LONDON (Reuters) – From fast food to fine dining, some restaurants in Britain are relying on home kits to keep them afloat during lockdown, turning clients into cooks who recreate favourite meals in the comfort of their own kitchens.
For James Knappett, chef-owner of Michelin-starred London restaurant Kitchen Table, the decision to deliver do-it-yourself (DIY) meal kits wasn’t easy, but it was essential.
The venue has been closed since the first lockdown in March, because seating is around a kitchen table so social distancing is not possible.
“It’s a very hard feeling to have to give this control to the guests…But the word that we use every day more than any…is survival, and if we didn’t do that there wouldn’t be a restaurant to come back to,” he told Reuters while packing a box of his home-tasting menu.

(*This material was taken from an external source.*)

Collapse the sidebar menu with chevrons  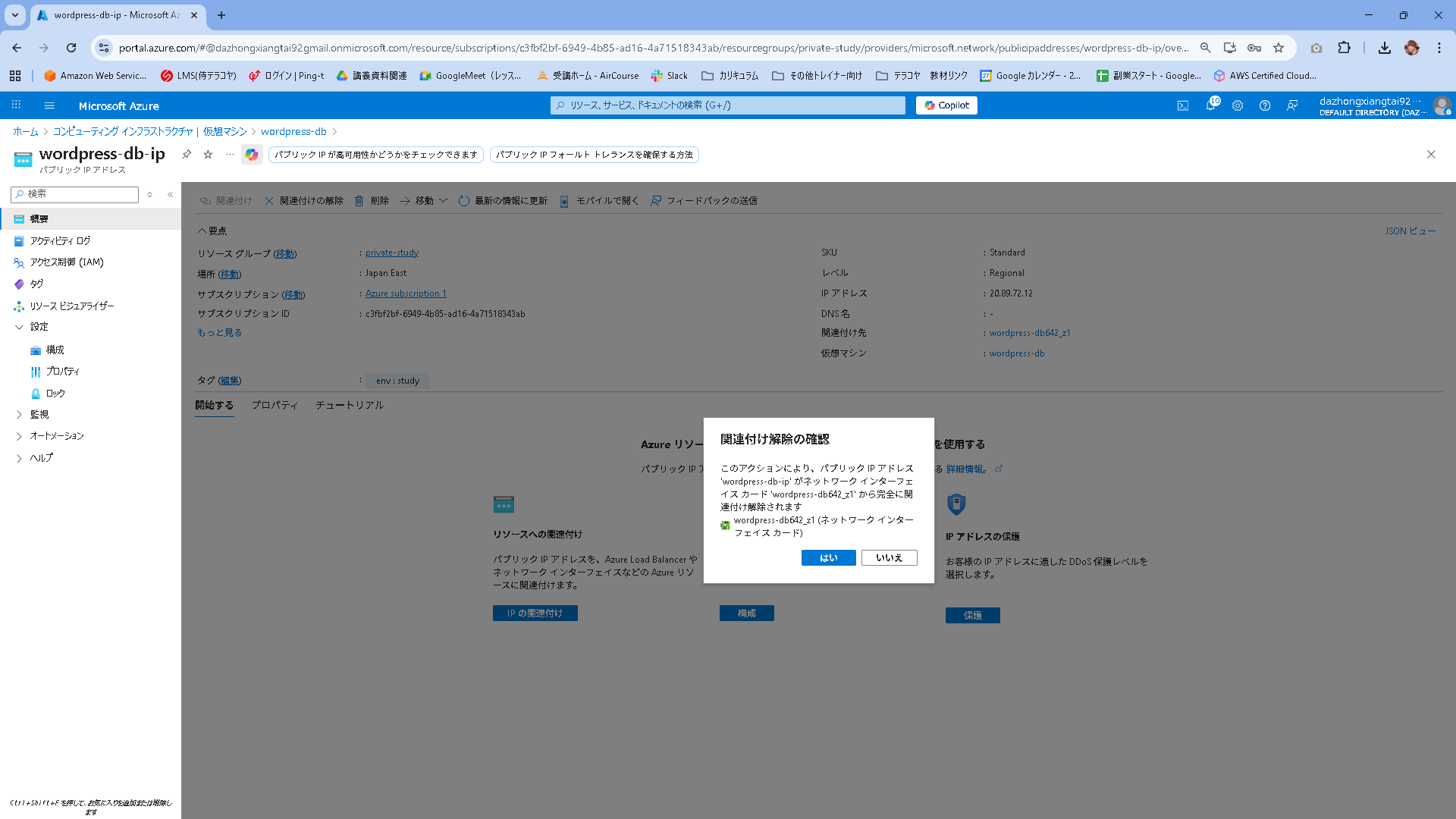click(x=171, y=194)
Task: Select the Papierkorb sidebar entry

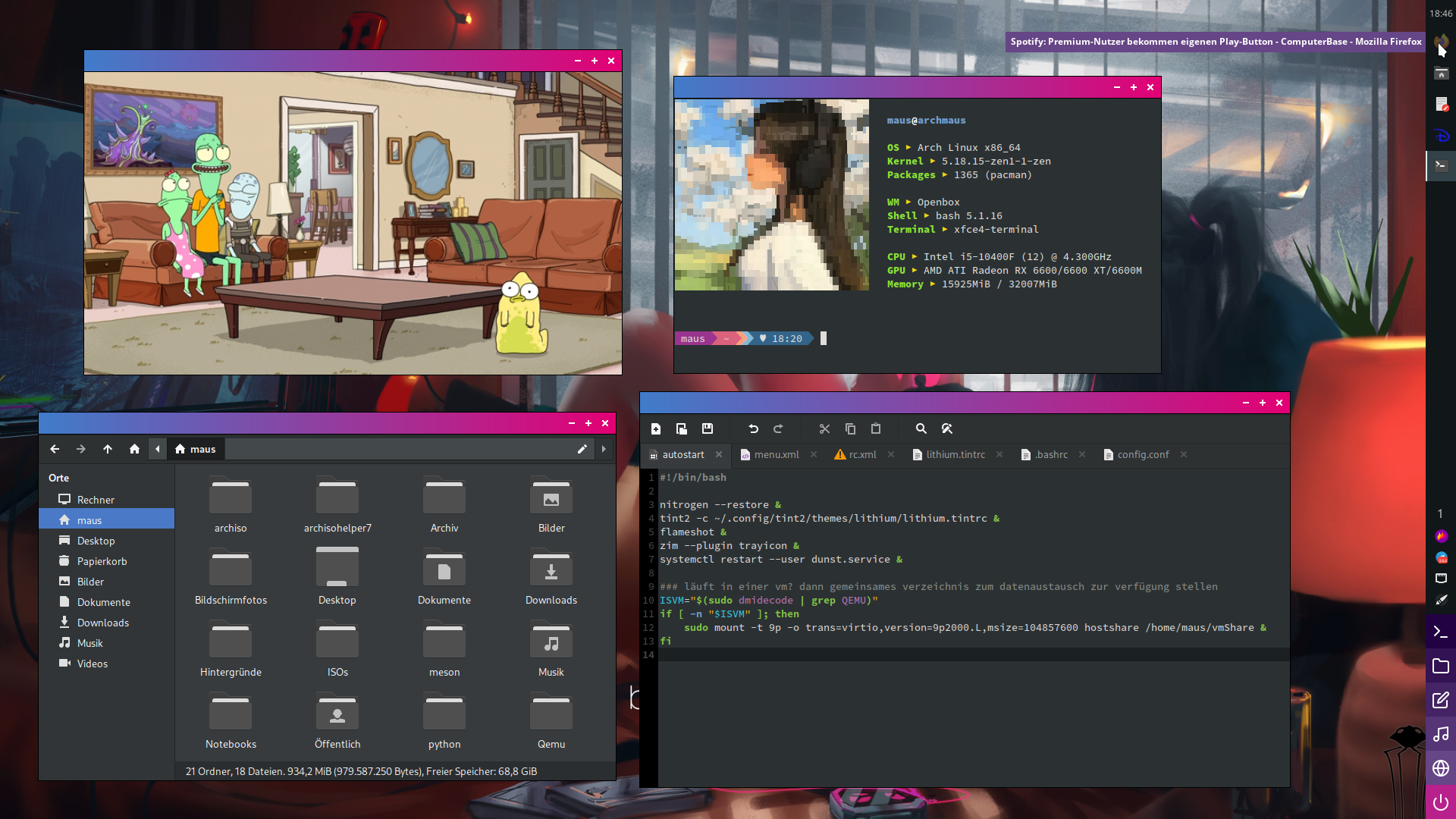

The restaurant used to be fully booked every day with a three-month waiting list and employed 20 people. Now there’s a staff of four handling about 80 home delivery orders per week, Knappett said.
Targeting the high-end of the market, meal kits cost 150-250 pounds ($200-$334) for two and come with cooking instructions.
For brothers James and Thom Elliot, the lockdowns provided an unexpected lifeline for their “pizza in the post” Pizza Pilgrims business.
“We tried to launch this back in 2014 and it was a spectacular failure, people just weren’t ready for it. But then the pandemic put everyone at home and suddenly everyone was really missing pizza and we relaunched the kit and it’s just been madness ever since,” said James.
For the initiative, whereby clients roll out the dough and select from a range of toppings, the brothers brought back 30 out of 270 staff who had been furloughed from the restaurant business to re-launch “pizza in the post”.
The venture now sells over 1,000 kits a day delivered by couriers.
Priced at 15 pounds for two pizzas, the Elliots say the business was profitable from day one.
“We absolutely think this is going to be something that is going to be staying around after the vaccine in 2021,” James said.